Every server has a group manager module that monitors availability and facilitates redirection. It is coupled with the Authentication Manager.
In setting policies, the Authentication Manager uses the selected authentication modules and decides what tokens are valid and which users have access.
The same policy must exist on every server in the failover group or undesirable results might occur.
The Group Managers create maps of the failover group topology by
exchanging keepalive
messages among themselves.
These keepalive
messages are sent to a UDP port
(typically 7009) on all of the configured network interfaces. The
keepalive
message contains enough information
for each Sun Ray server to construct a list of servers and the
common subnets that each server can access. In addition, the Group
Manager tracks the last time that a keepalive
message was received from each server on each interface.
The keepalive
message contains the following
information about the server:
Server's host name
Server's primary IP address
Elapsed time since the server was booted
IP information for every interface the server can reach
Machine information, such as the number and speed of CPUs, configured RAM, and so on
Load information, such as the CPU and memory utilization, number of sessions, and so on
The last two items are used to facilitate load balancing.
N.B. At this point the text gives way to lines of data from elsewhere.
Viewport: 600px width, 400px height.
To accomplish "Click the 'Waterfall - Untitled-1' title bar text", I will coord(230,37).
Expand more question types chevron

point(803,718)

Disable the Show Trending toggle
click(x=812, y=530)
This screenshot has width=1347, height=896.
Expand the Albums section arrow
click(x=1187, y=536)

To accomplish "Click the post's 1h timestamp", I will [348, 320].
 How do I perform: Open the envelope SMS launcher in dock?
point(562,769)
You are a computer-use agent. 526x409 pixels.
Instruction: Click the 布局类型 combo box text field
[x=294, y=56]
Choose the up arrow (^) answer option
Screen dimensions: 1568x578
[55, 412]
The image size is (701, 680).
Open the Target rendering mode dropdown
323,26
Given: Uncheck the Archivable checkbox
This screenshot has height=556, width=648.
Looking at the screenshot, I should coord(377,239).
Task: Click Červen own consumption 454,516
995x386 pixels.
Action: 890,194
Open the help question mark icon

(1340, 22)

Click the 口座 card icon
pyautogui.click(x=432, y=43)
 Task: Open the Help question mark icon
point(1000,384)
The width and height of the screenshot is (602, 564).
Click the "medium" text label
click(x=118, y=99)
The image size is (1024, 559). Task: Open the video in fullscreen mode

The information maintained by the Group Manager is used primarily
for server selection when a token is presented. The server and
subnet information is used to determine the servers to which a
given client can connect. These servers are queried about sessions
belonging to the token. Servers whose last
keepalive
message is older than the timeout are
deleted from the list, because either the network connection or
the server is probably down.
The Authentication Manager configuration file,
/etc/opt/SUNWut/auth.props
, contains
properties used by the Group Manager at runtime. The properties
are:
gmport
gmKeepAliveInterval
enableGroupManager
enableLoadBalancing
enableMulticast
multicastTTL
gmSignatureFile
gmDebug
gmTarget
These properties have default values that are rarely changed.
Only Oracle support personnel should direct
you to change these values to help tune or debug your
systems. Any properties that are changed must be changed for
all servers in the failover group because the
auth.props
file must be the same on all
servers in a failover group.
Property changes do not take effect until the Authentication Manager is restarted, which you can do by performing a warm restart of the Sun Ray services.